WHEREAS, the Company desires to employ the Employee, and the Employee desires employment with the Company, on the terms and conditions set forth in this Agreement.
NOW, THEREFORE, in consideration of the mutual covenants set forth below, the parties agree as follows:
ARTICLE 1. DUTIES AND SCOPE OF EMPLOYMENT
Section 1.1. Employment. Employee shall be employed by the Company on an “at-will” basis, meaning that either Employee or the Company shall be entitled to terminate Employee’s employment at any time and for any reason, with or without cause and with or without notice, subject to the terms of this Agreement, beginning on the Effective Date and ending as provided in Article 3 (the “Employment Term”). The date on which Employee’s employment under this Agreement terminates is referred to herein as the “Termination Date”.

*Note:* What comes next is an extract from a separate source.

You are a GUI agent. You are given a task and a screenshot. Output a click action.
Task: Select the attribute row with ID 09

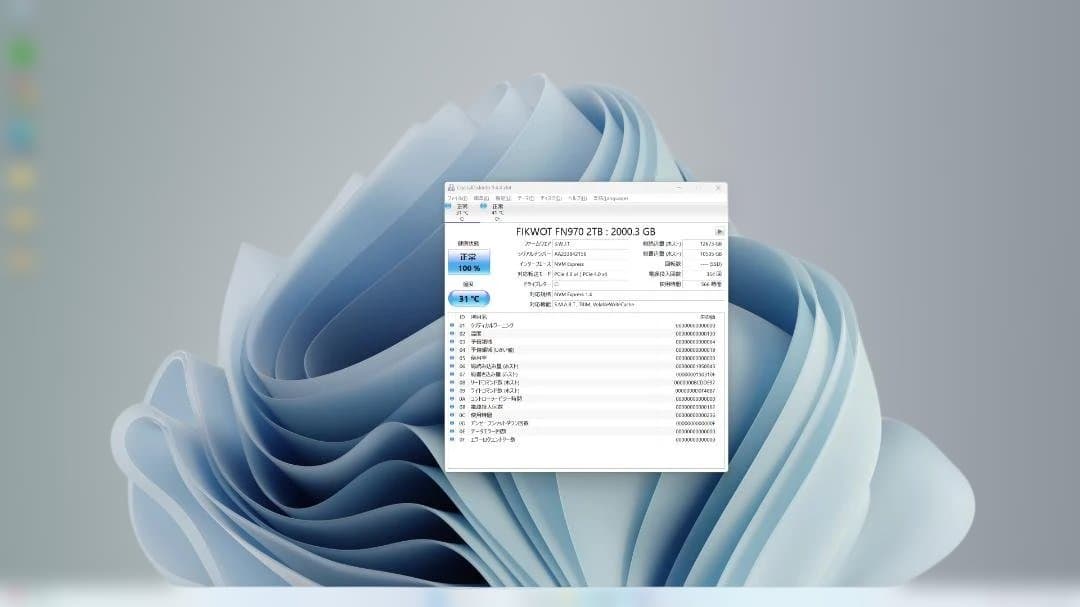click(x=586, y=390)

Section 1.2 Duties and Services. During the Employment Term, Employee shall serve as the Company’s Chief Executive Officer (the “CEO”), reporting directly to the Company’s Board of Directors of the Company.). Employee shall also serve as the Chief Executive Officer of the Company’s parent company (the “Parent CEO”) Triangle 9, Inc., (“T9”). Employee’s duties and services will be consistent with Employee’s title and position with the Company, subject to the direction of the Company’s Board of Directors. Employee will devote his/her reasonable best efforts to the provision of duties and services under this Agreement and shall perform such duties and services to the best of his/her abilities in a diligent, trustworthy, businesslike and efficient manner.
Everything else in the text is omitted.